(TASK MATERIAL begins)

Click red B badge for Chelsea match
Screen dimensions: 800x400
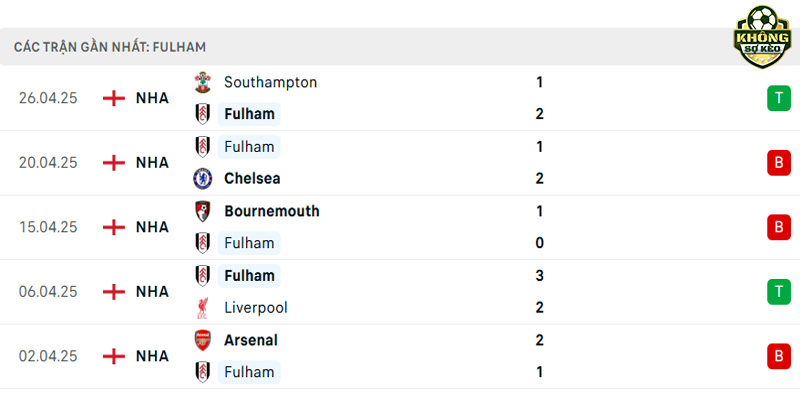click(779, 163)
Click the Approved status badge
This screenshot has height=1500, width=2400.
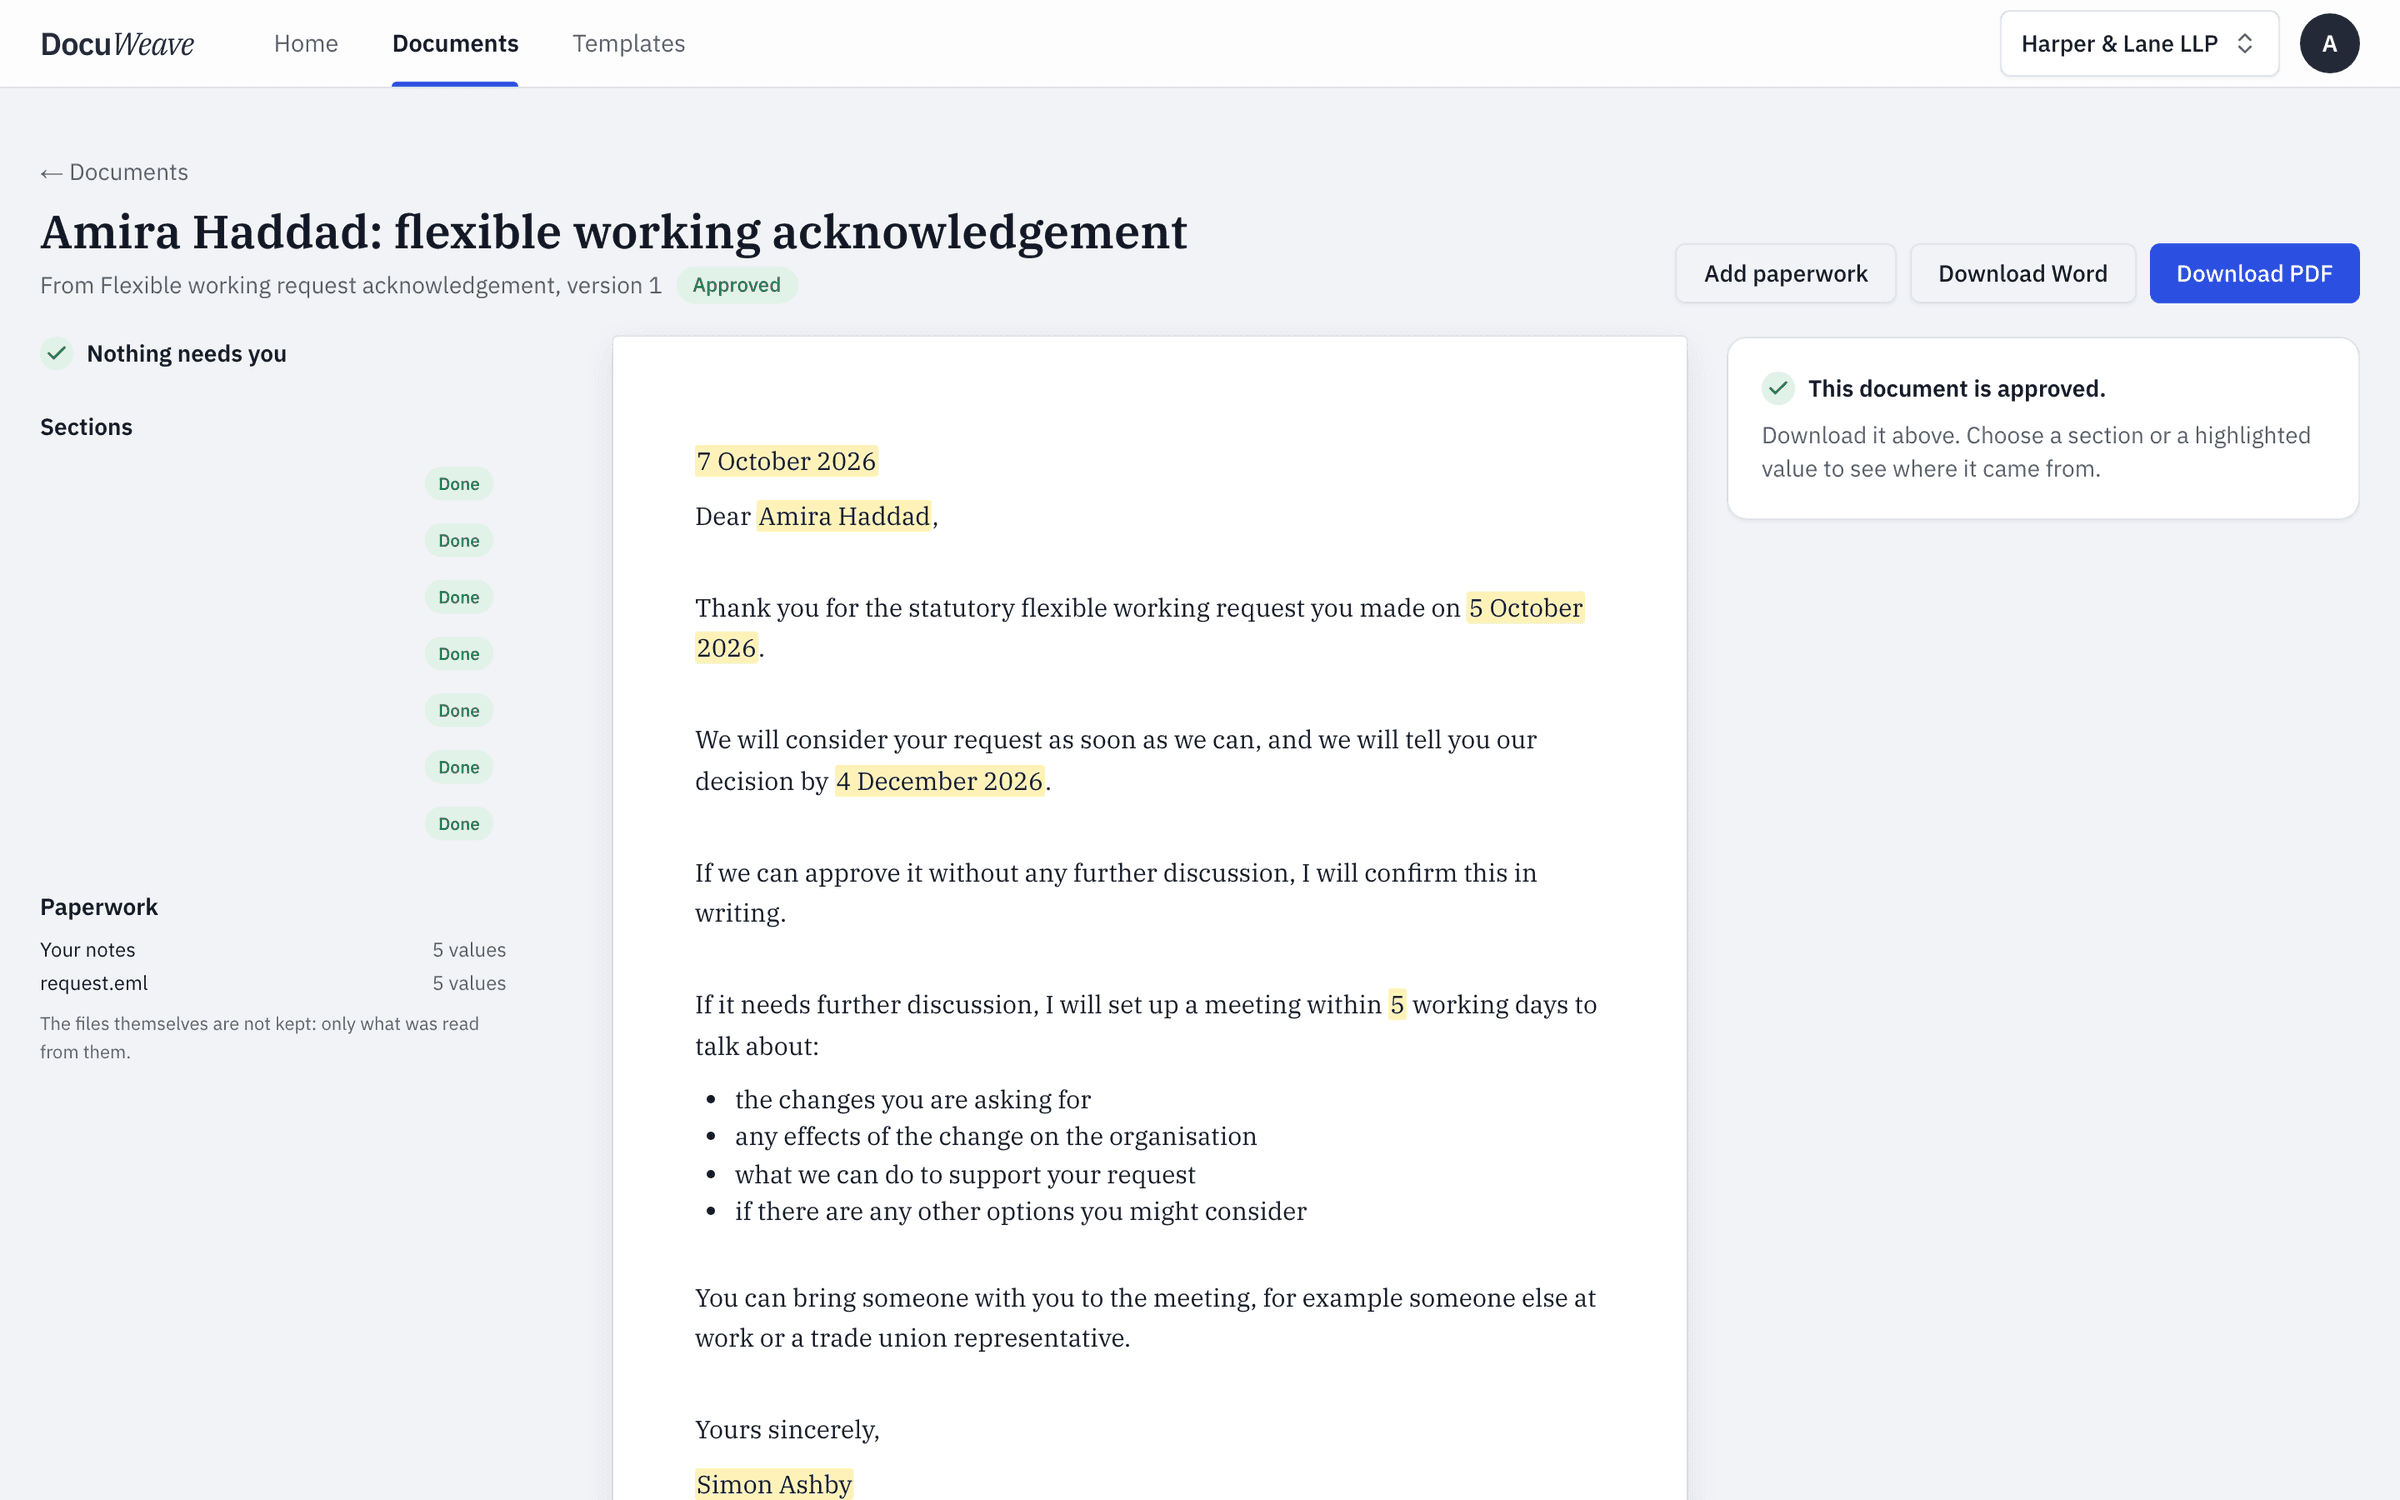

(TASK MATERIAL ends)

(BRIEF) All of the listing above must be output exactly, except for its pictures.

(RESPONSE TO THE EXERCISE)
Click red B badge for Chelsea match
Screen dimensions: 800x400
click(779, 163)
Click the Approved status badge
This screenshot has height=1500, width=2400.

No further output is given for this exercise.